# Exercise details:
Starting at the line that contains "Screen dimensions: 624x585" and stopping at the line that contains "Instruction: Click the Jämnakulla place label", restate each line of the records below exactly. Omit the pictures.

# Dataset extract:
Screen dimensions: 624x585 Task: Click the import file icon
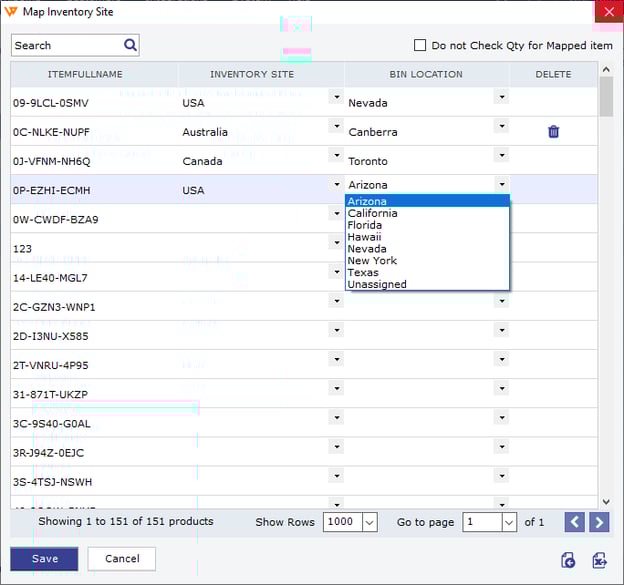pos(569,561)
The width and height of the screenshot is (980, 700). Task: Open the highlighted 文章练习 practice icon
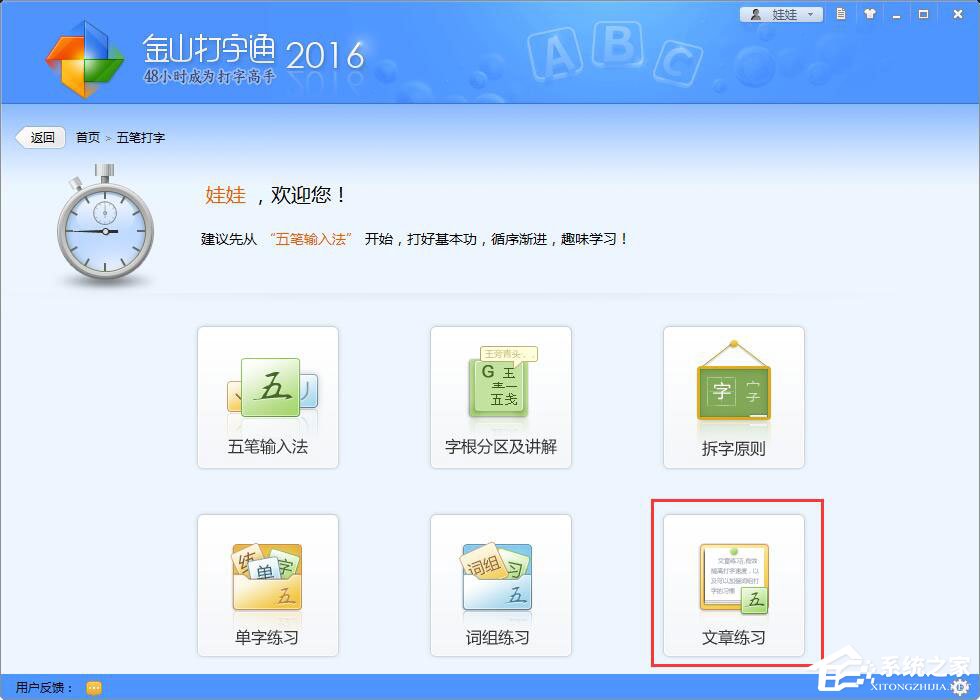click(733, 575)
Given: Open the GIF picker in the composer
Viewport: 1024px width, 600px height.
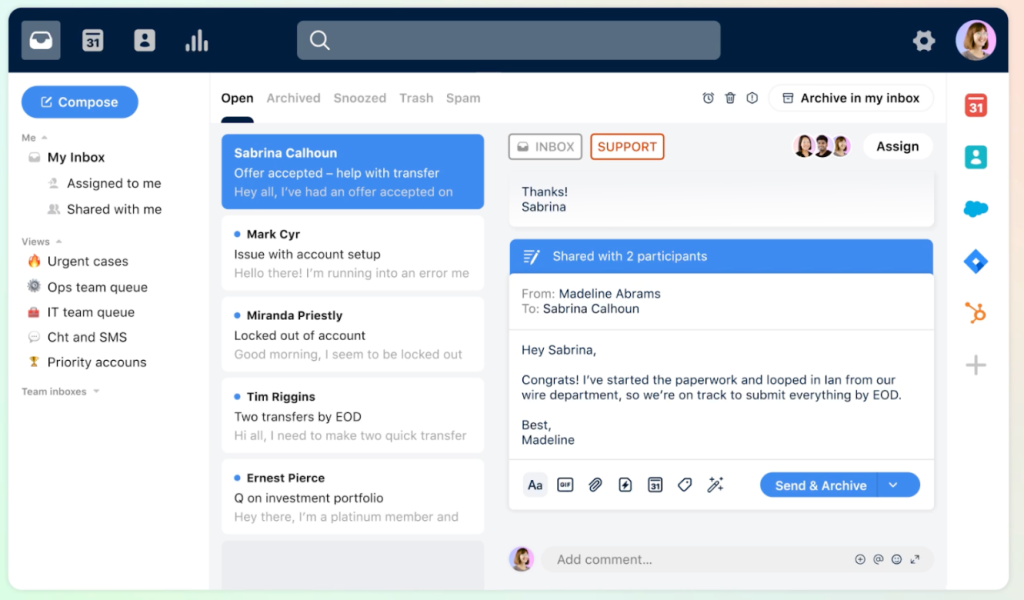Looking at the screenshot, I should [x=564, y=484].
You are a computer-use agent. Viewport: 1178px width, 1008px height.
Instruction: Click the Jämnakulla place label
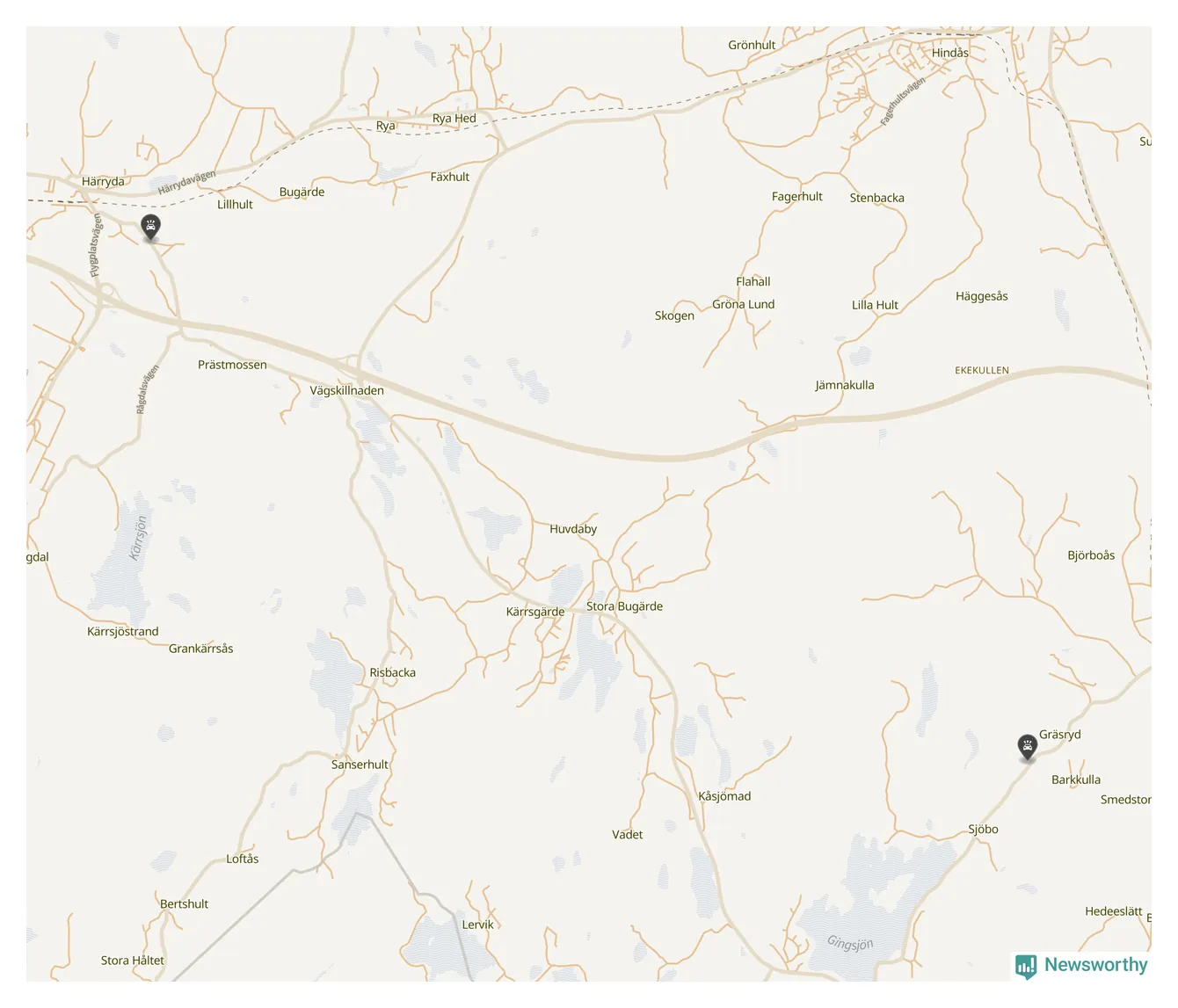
==
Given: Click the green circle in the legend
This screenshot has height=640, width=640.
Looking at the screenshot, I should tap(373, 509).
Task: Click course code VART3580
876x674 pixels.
...
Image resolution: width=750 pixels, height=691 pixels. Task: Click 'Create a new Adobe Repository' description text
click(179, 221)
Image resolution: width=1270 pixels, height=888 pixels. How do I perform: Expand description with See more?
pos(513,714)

# Task solution:
Screen dimensions: 624x585 Task: Click the import file icon
pos(569,561)
The width and height of the screenshot is (980, 700). Task: Open the highlighted 文章练习 practice icon
click(733, 575)
Given: Open the GIF picker in the composer
Viewport: 1024px width, 600px height.
Looking at the screenshot, I should [x=564, y=484].
You are a computer-use agent. Viewport: 1178px width, 1008px height.
Instruction: Click the Jämnakulla place label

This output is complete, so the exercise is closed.